I leaned to my right, then exploded off with my left foot, jumping at an angle and landing just beyond the bags. My knees buckled as I hit the ground, my palm scraping the cement, tearing the skin from it.
Wincing, I gave Amanda a thumbs-up. I grabbed several garbage bags and tossed them off the pile, clearing a small landing area. She gently tossed the album to me. I set the book aside and positioned myself directly under the ladder. I cupped my arms.
“Your turn,” I shouted.
Hesitant, a twinge of fear in her eyes, Amanda climbed to the bottom of the ladder.
“You sure you can catch me?” she said.
“As long as you don’t weigh more than eighty pounds, no problem.”
“I’ll shove an eighty-pound foot up your ass if one toe touches the ground.”
“Fair enough.”
Amanda closed her eyes and let go. She tumbled through the air, a shrill scream escaping her lips. Then she was in my arms, her hands locked around my neck. I lowered her down and she slowly opened her eyes.
“You weigh a bit more than eighty pounds,” I said.

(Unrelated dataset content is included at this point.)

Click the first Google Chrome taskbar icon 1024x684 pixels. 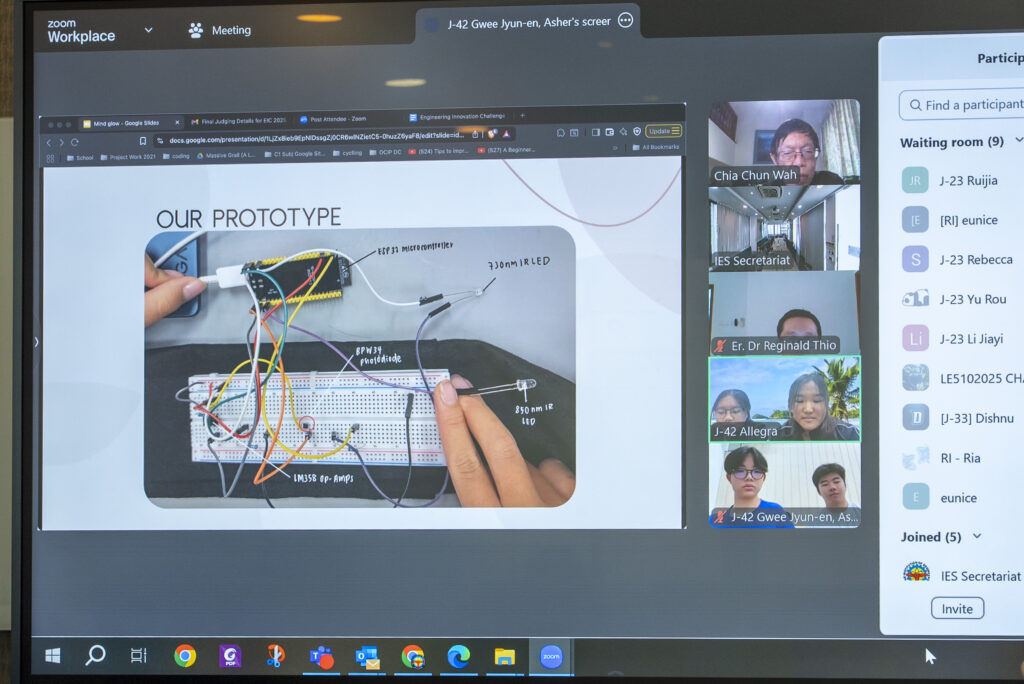coord(185,656)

She jabbed me in the ribs, then gave me a gentle squeeze and said, “Thanks.”
I nodded, stared into her eyes. Then the sirens broke through our embrace, shattering the moment of peace.
We jogged toward the end of the alley, then headed east on Amsterdam. We hopped on the 81st Street crosstown bus, used the transfer still good from the subway, and shielded our faces behind a discarded copy of The Onion.

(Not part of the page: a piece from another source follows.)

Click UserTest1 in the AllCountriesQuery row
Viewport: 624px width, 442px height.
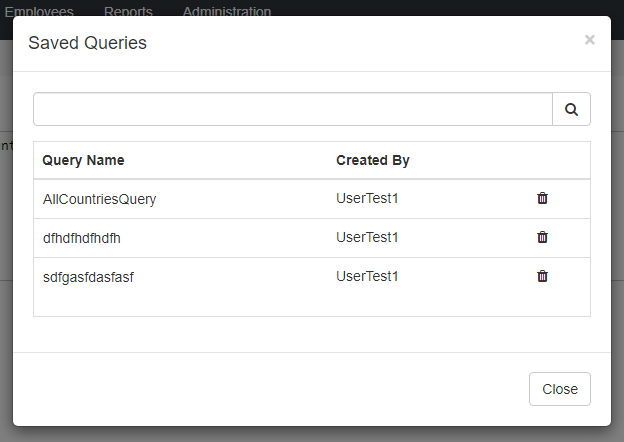367,198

Headline: Journalist Changes Name To Hieroglyphic Symbol.
From the corner of my eye I saw a police car speed down the block and make a sharp right into the alley we’d just come from. I exhaled and pointed it out to Amanda. She took my hand, squeezed my fingers until they hurt.

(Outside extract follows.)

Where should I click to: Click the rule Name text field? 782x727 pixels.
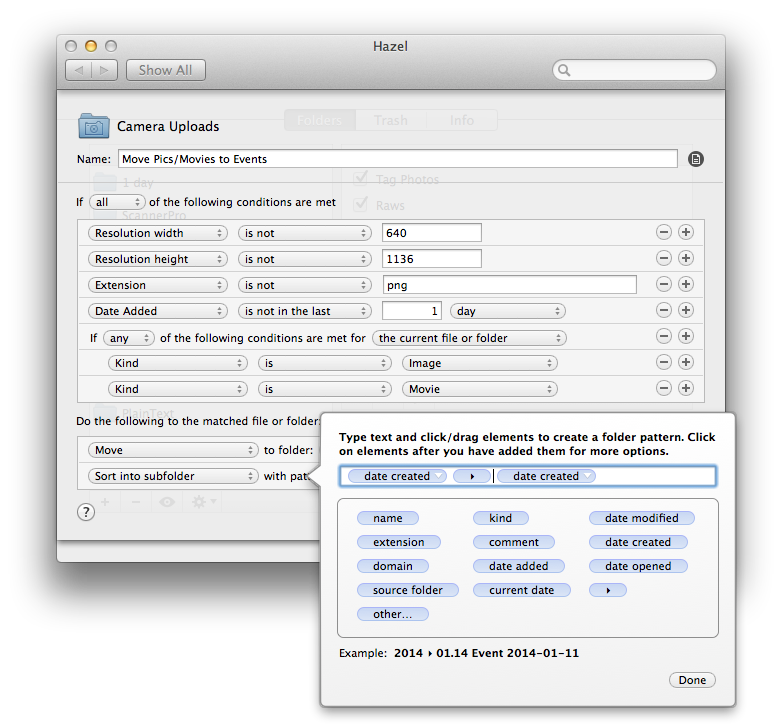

We got off at the last stop, 80th Street and East End Avenue. The steel blanket of night had descended. The East River was dark, the moon glimmering off the water like silver beads. A warm breeze blew through my hair as I breathed it all in. On any other night, the city’s beauty would have been a moment to savor. But tonight it felt like a tomb.
This neighborhood was unfamiliar. Rows of expensive Upper East Side apartments ran down one side of the block. Trees with knee-high guardrails and doormen with constable caps opened the door for fashionably dressed tenants and their fashionably dressed dogs.
On the other side of the street, as though exported from another, less affluent universe, sat a squat tenement that looked completely abandoned. Windows were boarded up, bricks covered in graffiti and slime. Old, wheelless bicycles were chained to a fence. A gate opened up to a small path leading up to the building’s entrance.